O contexto de ocupação e exploração das áreas de assentamento partiu de um conceito individualizado das parcelas em que não se levou em consideração os critérios necessários para a promoção do desenvolvimento sustentável das mesmas. O caráter da exploração nas áreas de assentamento, não considera as potencialidades da área em questão. Embora o produtor tenha conhecimento de alguns destes critérios, há por parte dos assentados uma resistência em adotá-los, seja para facilitar o seu trabalho (no caso de exploração à margem de rios e igarapés), ou por falta de tradição agrícola e de um histórico de relação com a terra. Este tipo de exploração, acaba por trazer a curto e médio prazos o esgotamento dos recursos naturais, que aliados às práticas convencionais de utilização da terra (em um ciclo de derrubada, queima, lavoura branca, pastagem), não garante a sustentabilidade dos assentados nos lotes. É necessário que haja uma conscientização dos assentados da importância da questão ambiental como garantia de sua permanência nas parcelas. Para isto, sugere-se a utilização de tecnologias alternativas, que são mais adaptadas à realidade econômica e social dos assentados, como por exemplo, sistemas agroflorestais, plantio em rodízio de áreas, adubação verde, entre outras. Uma questão muito mais básica que simplesmente a implementação de tecnologias adaptadas, refere-se ao processo de criação e estruturação do assentamento que deve ser baseado em um estudo prévio da área, visando sua potencialidade para a atividade agropecuária, turismo, bem como uma indicação de áreas de preservação permanente e de reserva legal e as impróprias ao uso, por qualquer restrição.

PRONAF

O Programa Nacional de Fortalecimento da Agricultura Familiar – PRONAF, destina-se ao apoio financeiro das atividades agropecuárias e não agropecuárias exploradas mediante emprego direto da força de trabalho do agricultor e sua família. O Programa está financeiramente amparado por recursos controlados do crédito rural e dos fundos constitucionais de financiamento regional.

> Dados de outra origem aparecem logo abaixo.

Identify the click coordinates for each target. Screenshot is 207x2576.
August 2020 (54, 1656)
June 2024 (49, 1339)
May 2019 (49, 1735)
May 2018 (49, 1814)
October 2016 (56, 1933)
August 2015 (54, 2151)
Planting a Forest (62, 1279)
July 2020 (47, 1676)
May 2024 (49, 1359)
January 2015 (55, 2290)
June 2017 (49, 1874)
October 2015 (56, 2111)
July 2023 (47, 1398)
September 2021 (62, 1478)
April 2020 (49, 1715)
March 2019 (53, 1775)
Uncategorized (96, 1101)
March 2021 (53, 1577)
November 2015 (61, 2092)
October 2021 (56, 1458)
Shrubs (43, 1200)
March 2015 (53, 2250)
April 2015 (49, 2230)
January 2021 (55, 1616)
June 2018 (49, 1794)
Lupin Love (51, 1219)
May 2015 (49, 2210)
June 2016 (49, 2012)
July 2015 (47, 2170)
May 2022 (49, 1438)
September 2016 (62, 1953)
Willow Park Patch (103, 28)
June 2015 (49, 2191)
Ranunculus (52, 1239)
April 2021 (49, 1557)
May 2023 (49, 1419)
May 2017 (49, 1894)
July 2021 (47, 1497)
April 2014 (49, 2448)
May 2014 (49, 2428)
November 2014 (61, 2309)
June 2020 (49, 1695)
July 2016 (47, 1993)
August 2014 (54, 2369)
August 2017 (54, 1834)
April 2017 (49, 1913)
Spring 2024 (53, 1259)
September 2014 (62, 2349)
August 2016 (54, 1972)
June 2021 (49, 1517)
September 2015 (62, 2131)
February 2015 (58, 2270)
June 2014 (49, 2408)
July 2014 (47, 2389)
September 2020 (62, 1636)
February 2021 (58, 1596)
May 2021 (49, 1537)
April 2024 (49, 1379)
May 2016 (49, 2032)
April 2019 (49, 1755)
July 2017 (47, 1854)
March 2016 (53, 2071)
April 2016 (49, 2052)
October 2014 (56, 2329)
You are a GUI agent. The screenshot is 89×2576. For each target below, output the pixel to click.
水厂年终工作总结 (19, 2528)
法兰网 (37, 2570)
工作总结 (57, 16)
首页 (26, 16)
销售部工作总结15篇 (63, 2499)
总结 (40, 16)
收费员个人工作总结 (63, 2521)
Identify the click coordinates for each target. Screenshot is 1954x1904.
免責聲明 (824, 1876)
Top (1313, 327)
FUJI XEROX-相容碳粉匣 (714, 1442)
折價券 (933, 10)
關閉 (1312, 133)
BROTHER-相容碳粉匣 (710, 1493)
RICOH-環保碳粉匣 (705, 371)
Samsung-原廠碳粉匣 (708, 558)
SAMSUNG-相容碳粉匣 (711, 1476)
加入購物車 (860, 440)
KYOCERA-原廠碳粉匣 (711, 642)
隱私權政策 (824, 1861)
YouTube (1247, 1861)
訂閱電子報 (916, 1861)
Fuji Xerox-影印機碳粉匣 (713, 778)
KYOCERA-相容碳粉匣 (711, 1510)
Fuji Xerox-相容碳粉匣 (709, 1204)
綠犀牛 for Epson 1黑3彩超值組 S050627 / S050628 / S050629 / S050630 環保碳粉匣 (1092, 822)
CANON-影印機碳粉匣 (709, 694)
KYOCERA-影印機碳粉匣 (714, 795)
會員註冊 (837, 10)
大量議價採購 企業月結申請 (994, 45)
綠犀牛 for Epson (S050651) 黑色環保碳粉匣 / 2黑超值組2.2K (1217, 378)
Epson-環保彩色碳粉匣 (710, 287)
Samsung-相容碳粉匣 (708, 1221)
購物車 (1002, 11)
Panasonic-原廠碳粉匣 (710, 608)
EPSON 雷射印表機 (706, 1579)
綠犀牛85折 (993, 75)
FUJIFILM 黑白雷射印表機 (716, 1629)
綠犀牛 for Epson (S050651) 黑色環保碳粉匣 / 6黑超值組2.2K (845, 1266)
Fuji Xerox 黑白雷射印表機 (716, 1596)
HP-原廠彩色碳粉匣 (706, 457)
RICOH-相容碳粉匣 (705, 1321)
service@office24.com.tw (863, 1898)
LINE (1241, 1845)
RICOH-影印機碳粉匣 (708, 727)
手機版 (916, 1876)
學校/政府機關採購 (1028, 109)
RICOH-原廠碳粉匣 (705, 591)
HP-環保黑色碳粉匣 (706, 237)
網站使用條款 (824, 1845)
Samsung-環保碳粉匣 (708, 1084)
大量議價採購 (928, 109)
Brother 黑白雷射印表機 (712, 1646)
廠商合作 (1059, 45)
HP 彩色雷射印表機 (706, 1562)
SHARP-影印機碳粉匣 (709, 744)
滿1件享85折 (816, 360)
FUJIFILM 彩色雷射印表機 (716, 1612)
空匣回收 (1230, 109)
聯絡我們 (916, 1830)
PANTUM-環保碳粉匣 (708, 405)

Com a extinção do Programa de Crédito Especial para Reforma Agrária – PROCERA, houve uma adequação na programação operacional do PRONAF, que até então era destinado a Infra-estrutura da Agricultura Familiar através de convênios com Prefeituras Municipais e outras instituições. Essa integração dos dois programas se deu no sentido de aliviar a pressão que se tinha em cumprir os compromissos com a demanda dos produtores assentados e também como conseqüência, diminuir o impacto do ajuste fiscal daquela época e do atendimento da consolidação de todos os débitos de investimento dos mutuários do PROCERA, que causou baixo nível de reembolsos dos financiamentos ao fundo rotativo.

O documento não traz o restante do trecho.